A reanalysis of a major study conducted by University College London Hospitals (UCLH) and the Tavistock’s Gender Identity Development Service has suggested that a third of transgender children who underwent treatment with puberty blockers experienced mental health problems. The original study, known as the Early Intervention Study, analyzed the psychological function of 44 children between the ages of 12 and 15 receiving puberty blockers and concluded that there were no changes in their mental health.
However, a new analysis of the same data revealed that 34% of participants experienced a deterioration in their mental health, while 29% showed improvement after 12 months of taking puberty blockers. Another 37% showed no significant change. The original findings were based on group averages, but the new analysis provided individualized results, giving a clearer indication of the variation across participants.
The reanalysis was conducted by Susan McPherson, a professor of psychology and sociology at the University of Essex, and David Freedman, a retired social scientist. They recommended incorporating this approach into new gender dysphoria services and research studies to better understand who benefits from these treatments and who does not.
These findings raise questions about the original conclusions of the study and have been forwarded to Dr. Hilary Cass, who is currently conducting an independent review of gender identity services for children and young people. Dr. Cass’s interim report, published in February 2022, highlighted gaps in evidence regarding the use of puberty blockers.

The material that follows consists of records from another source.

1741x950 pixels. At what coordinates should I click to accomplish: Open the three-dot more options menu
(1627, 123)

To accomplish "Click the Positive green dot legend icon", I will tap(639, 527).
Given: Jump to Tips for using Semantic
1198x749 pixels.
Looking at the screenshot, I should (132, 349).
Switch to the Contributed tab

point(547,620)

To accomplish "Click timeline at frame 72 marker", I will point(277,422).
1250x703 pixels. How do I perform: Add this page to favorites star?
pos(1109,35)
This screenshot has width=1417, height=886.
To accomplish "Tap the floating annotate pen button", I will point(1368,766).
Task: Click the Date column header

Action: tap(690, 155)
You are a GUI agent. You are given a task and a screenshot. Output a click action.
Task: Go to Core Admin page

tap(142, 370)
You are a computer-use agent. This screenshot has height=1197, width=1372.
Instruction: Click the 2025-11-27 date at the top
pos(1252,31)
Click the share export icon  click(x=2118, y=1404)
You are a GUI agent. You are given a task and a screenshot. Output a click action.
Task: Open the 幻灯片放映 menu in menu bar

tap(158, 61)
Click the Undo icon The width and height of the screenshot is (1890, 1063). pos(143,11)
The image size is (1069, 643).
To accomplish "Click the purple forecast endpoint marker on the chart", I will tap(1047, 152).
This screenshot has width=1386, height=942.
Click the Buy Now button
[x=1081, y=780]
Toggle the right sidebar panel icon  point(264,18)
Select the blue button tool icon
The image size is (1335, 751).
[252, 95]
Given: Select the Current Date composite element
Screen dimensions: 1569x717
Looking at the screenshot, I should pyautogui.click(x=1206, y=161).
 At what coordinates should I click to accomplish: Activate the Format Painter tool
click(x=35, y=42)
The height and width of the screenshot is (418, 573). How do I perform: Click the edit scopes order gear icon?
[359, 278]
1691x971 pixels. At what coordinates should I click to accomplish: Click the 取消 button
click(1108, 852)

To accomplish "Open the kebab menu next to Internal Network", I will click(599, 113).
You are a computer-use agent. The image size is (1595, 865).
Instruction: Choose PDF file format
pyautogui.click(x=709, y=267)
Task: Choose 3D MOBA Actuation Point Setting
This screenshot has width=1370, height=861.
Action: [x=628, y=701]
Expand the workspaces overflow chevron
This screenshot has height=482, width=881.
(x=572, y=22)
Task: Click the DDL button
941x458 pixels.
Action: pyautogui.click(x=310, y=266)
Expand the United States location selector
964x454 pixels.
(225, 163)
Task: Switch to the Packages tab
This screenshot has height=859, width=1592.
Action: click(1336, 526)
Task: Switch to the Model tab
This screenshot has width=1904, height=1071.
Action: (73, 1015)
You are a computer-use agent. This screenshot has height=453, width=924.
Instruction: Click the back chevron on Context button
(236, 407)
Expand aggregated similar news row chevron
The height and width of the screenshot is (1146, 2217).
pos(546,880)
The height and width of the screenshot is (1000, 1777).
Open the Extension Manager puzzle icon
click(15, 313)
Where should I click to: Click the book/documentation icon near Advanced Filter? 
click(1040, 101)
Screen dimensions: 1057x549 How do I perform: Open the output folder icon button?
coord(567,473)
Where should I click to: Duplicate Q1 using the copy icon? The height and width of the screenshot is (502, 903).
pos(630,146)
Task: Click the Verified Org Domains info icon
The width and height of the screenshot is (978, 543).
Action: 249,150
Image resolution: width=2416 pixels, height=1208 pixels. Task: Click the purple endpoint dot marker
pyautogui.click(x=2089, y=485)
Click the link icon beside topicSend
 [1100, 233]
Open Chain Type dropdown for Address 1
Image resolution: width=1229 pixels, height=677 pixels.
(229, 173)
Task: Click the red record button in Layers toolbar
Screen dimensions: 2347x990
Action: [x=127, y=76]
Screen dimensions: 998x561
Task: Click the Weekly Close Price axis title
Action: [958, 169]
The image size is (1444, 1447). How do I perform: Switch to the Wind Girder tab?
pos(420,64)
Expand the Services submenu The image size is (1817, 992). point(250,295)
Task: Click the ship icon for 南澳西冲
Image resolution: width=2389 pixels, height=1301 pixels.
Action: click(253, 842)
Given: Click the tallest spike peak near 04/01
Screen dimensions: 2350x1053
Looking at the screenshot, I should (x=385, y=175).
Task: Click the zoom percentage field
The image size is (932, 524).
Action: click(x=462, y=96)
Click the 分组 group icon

A review conducted in April 2021 by the National Institute of Health and Care Excellence also found limited evidence on the use of puberty blockers, with existing studies being small and subject to bias and confounding. The Cass review team stated that they would consider all new research in their final recommendations, expected by the end of the year.
Both UCLH and the Tavistock and Portman NHS Foundation Trust welcomed the new contributions to the evidence base and emphasized the importance of research in developing services for gender diverse young people. They also supported the idea that puberty suppressing hormones should only be available as part of a clinical research study with proper approvals.
However, it’s important to note that this reanalysis does not provide a definitive conclusion about the effects of puberty blockers on transgender children’s mental health. Further research and analysis are needed to fully understand the benefits and potential risks of these interventions.